De nombreuses raisons militent pour accorder d’urgence le droit de vote aux étrangers. Une priorité pour la gauche.

Beaucoup d'enseignements sont à tirer du 1er tour de l'élection présidentielle mais le score du Front national mérite une attention particulière, tant il révèle une structuration de pensée et d'idées qui trouvent de la résonance au delà de son électorat « traditionnel ».
Si l’UMP s'échine à  s'emparer de certaines thèses du Front national pour tenter de se redonner des forces, la gauche se doit de ne céder à aucune sirène mais de tenir  les  promesses régulièrement inscrites dans ses programmes. C'est le cas sur le droit de vote des étrangers aux élections locales.
Dix ans après l'Assemblée nationale, alors majoritairement à gauche, cette  exigence démocratique a été adoptée au Sénat en décembre 2011. Les sénatrices et sénateurs du groupe communiste, républicain et citoyen ont largement participé au débat et ont contribué à l’adoption de cette proposition de loi. Si la gauche est à nouveau majoritaire au Palais Bourbon en juin prochain, le gouvernement devra la soumettre au vote des députés dans les premiers mois de leur mandat.
 

Un levier d’émancipation

 

En effet, nous ne pouvons plus continuer à écarter du droit de vote et d’éligibilité des milliers de résidents étrangers qui participent dans notre pays, depuis plusieurs années et de façon active, à la vie de la cité, à la vie associative, syndicale, culturelle, éducative, etc. Ne votent-ils pas déjà aux élections prud’homales et aux élections au sein de l’entreprise ? N’élisent-ils pas les parents d’élèves aux conseils d’écoles ? Faut-il rappeler qu’ils bénéficient depuis 1981 du droit d’association ;  que beaucoup d’entre eux sont issus de nos anciennes colonies et qu’ils contribuent au développement économique et à la richesse de notre pays ? On ne peut plus les considérer comme des « travailleurs de passage en France » censés retourner dans leur pays d’origine.
Venus en France dans les années 1960-1970 pour répondre aux besoins de main-d’œuvre, ils y ont construit toute leur vie. Leurs enfants, français et qui ont le droit de vote, ne comprennent pas pourquoi leurs parents sont exclus de ce droit.
Plus que jamais, le droit de vote des résidents étrangers excite toute la droite. Pour s'opposer à cette mesure, avec l'extrême droite, elle se plait à amalgamer de façon éhontée nationalité et religion et à  brandir les dangers du communautarisme.
En brandissant cet argument du communautarisme, elle avoue elle-même qu'elle n'a pas mis en place tout ce qui permettrait de lutter contre le repli sur soi, contre la méfiance à l’égard de son semblable, à savoir la participation à la vie de la collectivité.

[Données de pointage sur captures d'écran et documents]
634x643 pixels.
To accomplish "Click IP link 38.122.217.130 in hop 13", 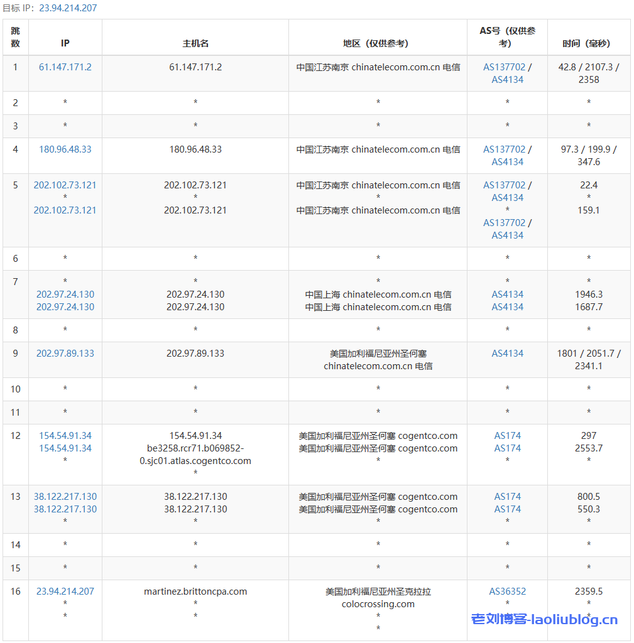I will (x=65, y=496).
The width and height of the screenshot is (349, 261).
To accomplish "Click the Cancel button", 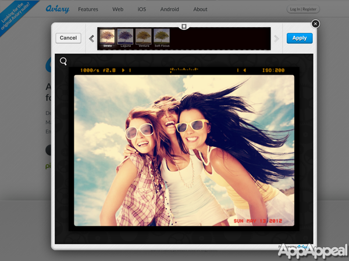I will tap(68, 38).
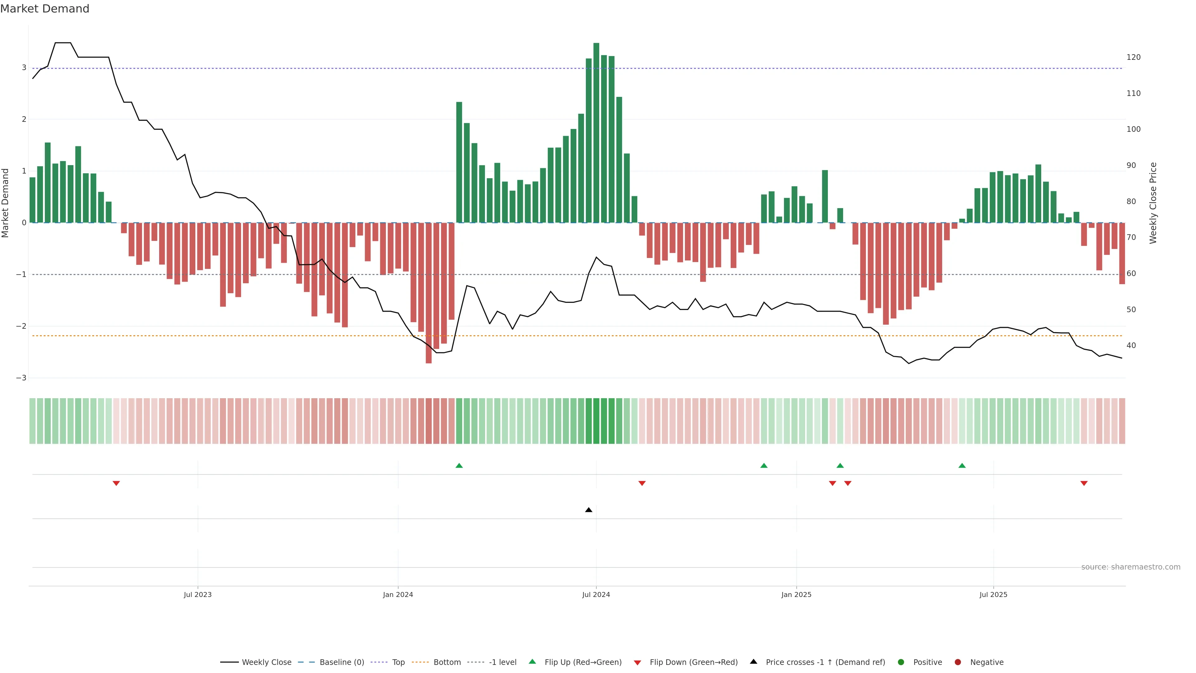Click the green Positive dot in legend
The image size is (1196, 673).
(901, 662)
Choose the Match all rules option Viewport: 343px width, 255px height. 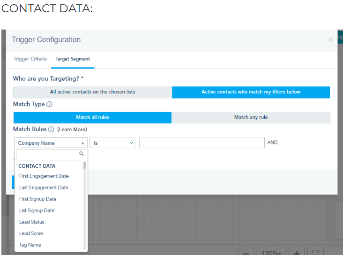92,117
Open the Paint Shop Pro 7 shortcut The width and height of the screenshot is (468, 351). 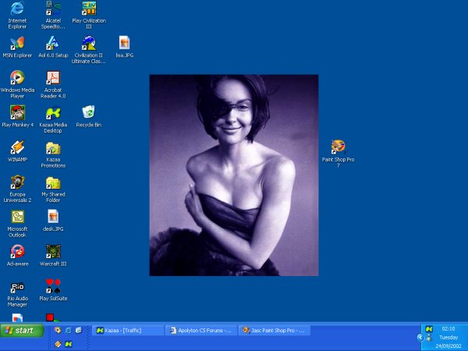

Consignes de travail –
1. Résumez en deux phrases l'extrait sur le droit de vote des étrangers.
2. Répondez brièvement aux questions suivantes à partir de l'extrait.
(a) En quel mois et en quelle année le Sénat a-t-il adopté le droit de vote des étrangers aux élections locales ?
(b) Depuis quelle année les résidents étrangers bénéficient-ils du droit d'association ?
(c) Au cours de quelles années beaucoup de ces résidents sont-ils venus en France, et pour quelle raison ?

Réponses –
1. L'extrait demande à la gauche de tenir sa promesse d'accorder aux étrangers le droit de vote aux élections locales, mesure adoptée au Sénat en décembre 2011, dix ans après l'Assemblée nationale, et que le gouvernement devra soumettre aux députés dans les premiers mois de leur mandat si la gauche redevient majoritaire. Il souligne que ces résidents participent activement à la vie de la cité et reproche à la droite de s'y opposer en amalgamant nationalité et religion et en brandissant les dangers du communautarisme.

2.
(a) En décembre 2011.
(b) Depuis 1981.
(c) Dans les années 1960-1970, pour répondre aux besoins de main-d'œuvre.